Cold seeps are reducing environments where oxygen-depleted fluids diffuse from sediments along continental margins. They are cold because they are only slightly different in temperature from ambient seawater, and they are seeps because the fluid flow rate is usually slow.
Seeping is related to pressure, such as tectonically-induced pressure on continental margins, artesian pressure on source rocks, and sediment pressure from erosion and submarine slides. Seeps are formed in active continental margins in subduction zones. When the oceanic plate is subducted under the continental plate, the continental plate scrapes off the sediment off the oceanic plate, forming a sediment prism called the accretionary prism. As the sediment in the prism is compressed, cracks form, providing channels for trapped fluid to flow through. Methane and sulphide is produced through the combustion of hydrocarbons using heat, and microbial activity. On passive margins, seeps are formed from salt tectonics. For example, when the Atlantic closed the Gulf of Mexico off in the Jurassic period, evaporation was enhanced and a salt sheet was formed. Over time, sediment accumulated unevenly over the salt sheet, causing the salt sheet to move and form pillars underneath, effectively trapping fluids. When the sediment becomes overcompressed and cracks, hydrocarbons flow through and a seep is formed.
Cold seeps have a special chemistry. For example, methane is very abundant at the seeps. It is produced by methanogenic bacteria or by thermogenic combustion. The resulting gas is dissolved in the sediments, released as bubbles, oxidized into sulphide by anaerobic bacteria or archaea, or sequestered in methane hydrate stores. Methane hydrates are formed when there is high pressure and low temperatures. Methane gas is trapped in a cage of water molecules, forming an ice-like compound. It reduces sediment permeability and restricts gas flow, but also acts as a substratum for organisms such as the ice worm. Sulphides are formed when methane from the sediments is oxidized and sulphate from seawater is reduced. It remains in the sediments, which is why concentrations of sulphides at seeps is usually high. Bacterial mats are a good indication of seeps because they form where sulphide concentration is the highest. The oxidation of sulphide also produces carbonate, which creates hard substrate that serves as a habitat for certain organisms. The chemistry influences the physiology conditions of the environment, which influences zonation. For example, mussels that grow regions nearest to the seep at Brine Pool have a higher growth rate, density, and a more diverse size structure because there is high methane and oxygen concentrations, as well as little to no hydrogen sulphide.
Three groups dominate the seeps: the mussels, the tube worms, and the clams.
Mussels, such as the common Bathymodiolus childressi, have thiotrophic and methanotrophic endosymbionts that it digests to obtain carbon. The symbionts, in turn, are given a place at the mussels’ gills, where methane and oxygen for chemosynthesis is abundant. As mentioned above, the size structure of mussel populations at Brine Pool is dependent on the chemistry: juveniles are more abundant in the inner region of the pool, whereas older mussels are on the fringes. This pattern might also be caused by differences in habitat substratum, as well as secondary settlement, migration, and post-settlement mortality).
Clams are sulphophilic and like to align themselves linearly with cracks or burrow themselves horizontally in the sediment. Two or more species can be found to co-occur at one seep. Organisms are distributed concentrically around seeps, and clams are usually found further away from seeps than bacteria. Thus, they benefit from a moderate concentration of sulphide. As they utilize 100% of the available space within these areas, intra-specific competition might occur.

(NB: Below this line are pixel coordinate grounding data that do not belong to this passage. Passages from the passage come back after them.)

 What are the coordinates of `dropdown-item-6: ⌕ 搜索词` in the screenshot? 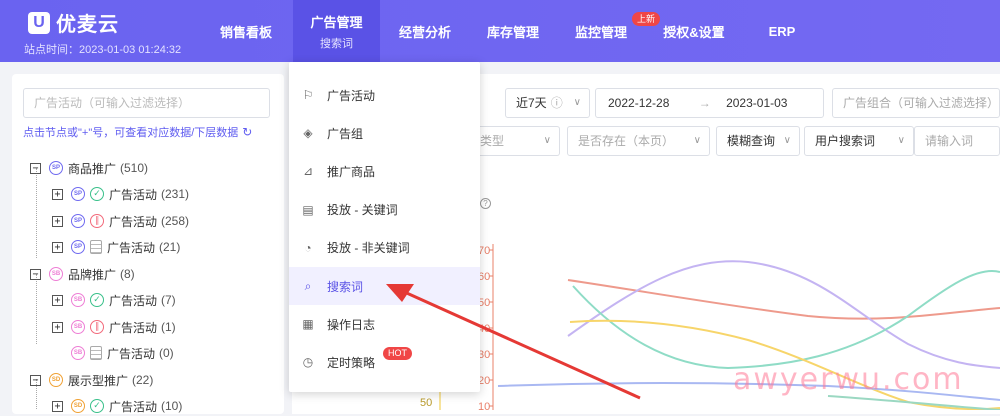 It's located at (384, 286).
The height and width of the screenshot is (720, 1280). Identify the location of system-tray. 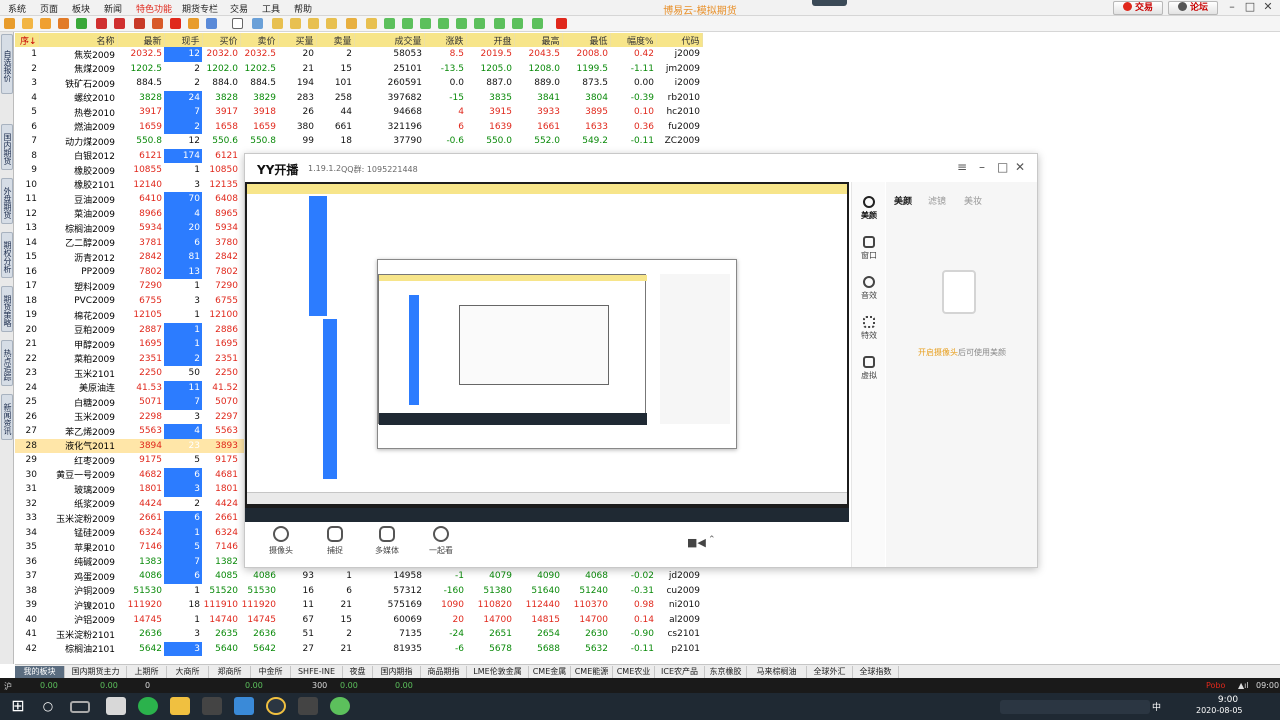
(1075, 707).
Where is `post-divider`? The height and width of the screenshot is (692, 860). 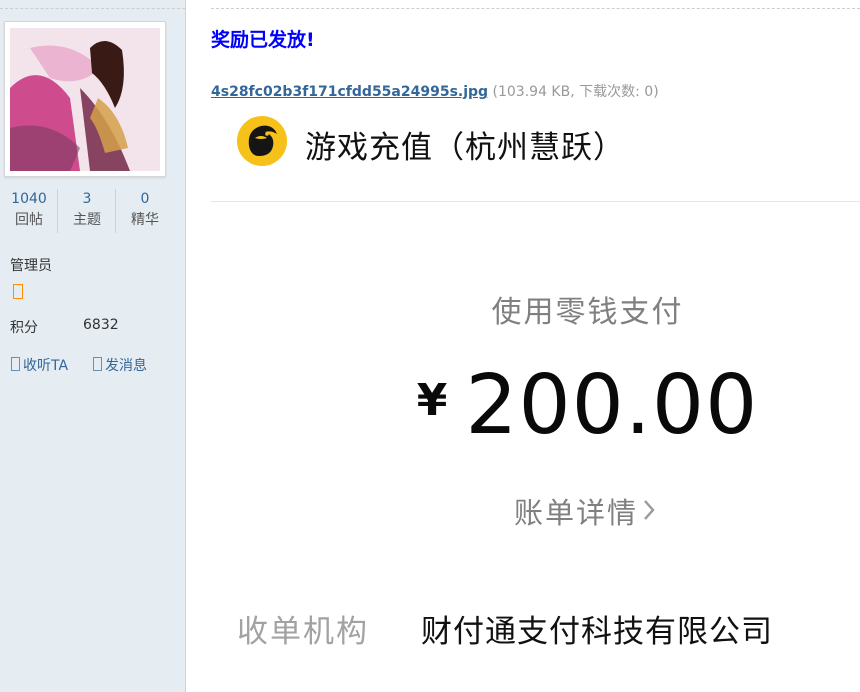
post-divider is located at coordinates (536, 8).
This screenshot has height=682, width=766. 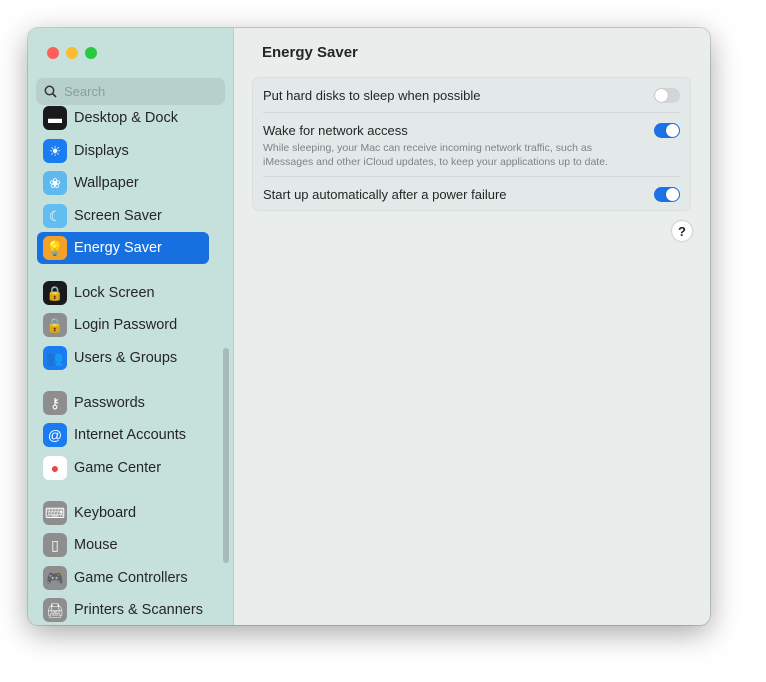 What do you see at coordinates (310, 52) in the screenshot?
I see `page-title: Energy Saver` at bounding box center [310, 52].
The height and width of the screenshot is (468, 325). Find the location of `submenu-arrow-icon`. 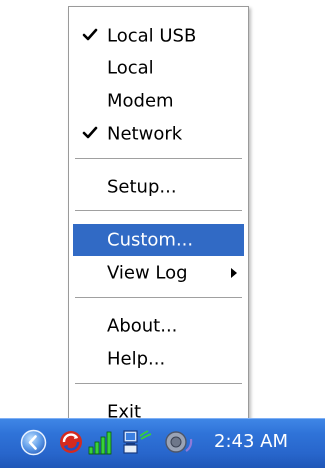

submenu-arrow-icon is located at coordinates (234, 273).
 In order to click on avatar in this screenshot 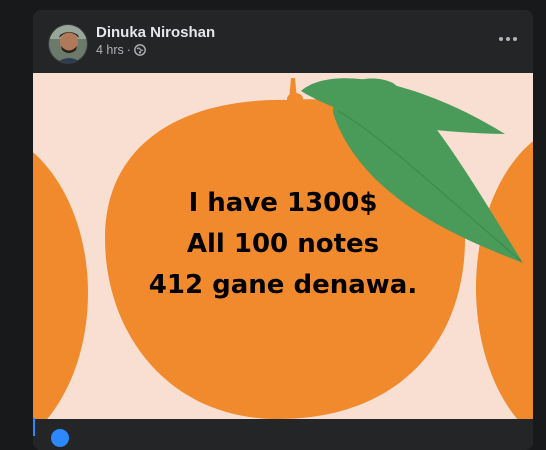, I will do `click(68, 44)`.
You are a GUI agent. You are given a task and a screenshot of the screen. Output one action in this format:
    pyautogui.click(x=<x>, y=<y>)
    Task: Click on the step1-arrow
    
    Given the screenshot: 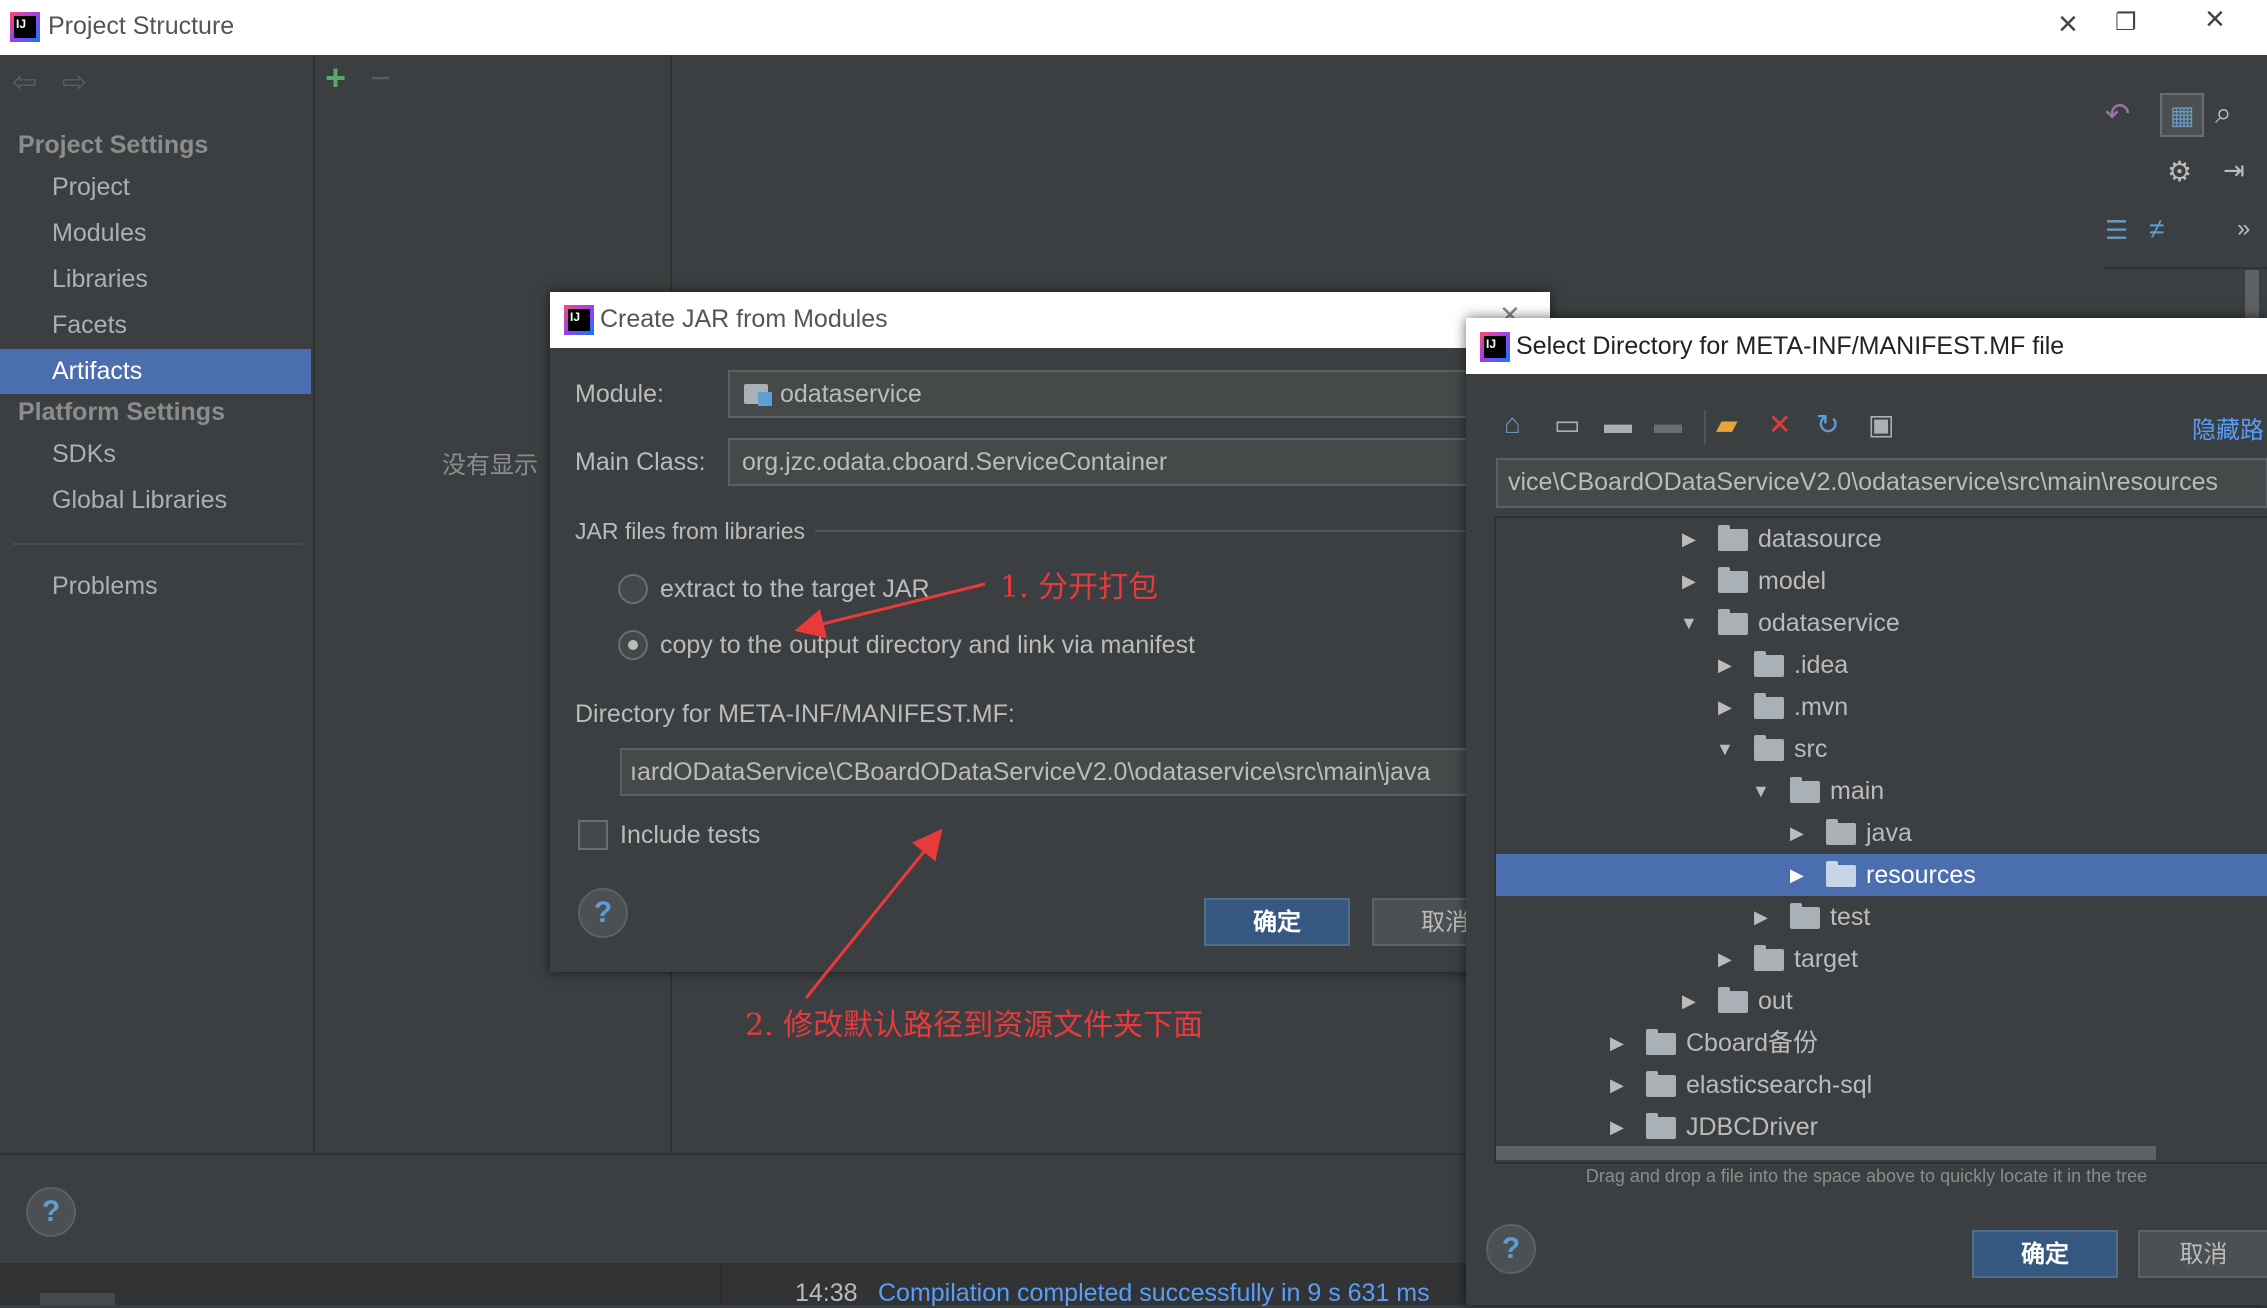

Vestimentiferans, or tube worms, have low mortality rates and extreme longevity. They are the oldest marine invertebrates. As they have endosymbionts, they lack a digestive tract, and instead rely on these endosymbionts to oxidize sulphide into carbon. Vestimentiferans of different species and at different locations may have different types of endosymbionts. As these worms form a high biomass, when they die, they contribute a significant amount of nutrition towards the vent community. The entangled tubes of vestimentiferans also provide habitats for other species. Thus, vestimentiferans are ecosystem engineers. Other secondary habitats include byssal threads and bivalve shells.